I made a few personal adjustments:
Baked it 8 minutes less as I thought it started to get too soft and I prefer a bit more texture.
I toasted the Sesame Seeds for added flavor.
Also, I thought the sauce needed a bit more color and the addition of a pinch of Tumeric and red pepper gave the sauce a “sunny” glow.
This recipes a keeper. . .Thanks!
Subhendu Kanp says
This entire post absolutely ROCKS! Thank you for all the hard work you put into it.
Macy says
Is there a way I can use frozen cauliflower in this? Thaw it first? Steam it first?
Jason Sanford says
Sorry we have not tried so honestly don’t know! If you experiment, be sure to report back!
Jason (media relations)
Kat says
I always use frozen cauliflower! It’s the only thing they sell here! (lol)
I put the whole bag of cauliflower (12-16oz) in a bowl – remove bag- and microwave, on medium for about
3 minutes. Check and see if there is still ice on it. If there is microwave an additional minute at a time, just until it is not frozen or icy anymore.
May be warm or hot and slightly cooked at this point.
Drain and dry if necessary, then allow to cool before adding to recipe.
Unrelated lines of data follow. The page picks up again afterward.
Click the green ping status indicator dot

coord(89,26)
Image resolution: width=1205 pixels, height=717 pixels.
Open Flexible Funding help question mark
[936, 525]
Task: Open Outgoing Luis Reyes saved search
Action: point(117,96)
Reduce heat by 25 degrees (Fahrenheit).
Start checking for doneness about 15 minutes before the time given in the recipe.
🙂
Molly says
This was great and so easy! My husband is a big carnivore and he asked for more and said it was the best cauliflower he has ever had!
Chantelle says
So am I to understand that your not using any fresh pineapple in the recipe itself, just using the boats? And can you replace the breadcrumbs with panko?
CCK Media Team says
Panko is fine. It’s just the pineapple juice in the sauce giving the pineapple flavor, but you can absolutely stir in some diced pineapple before serving!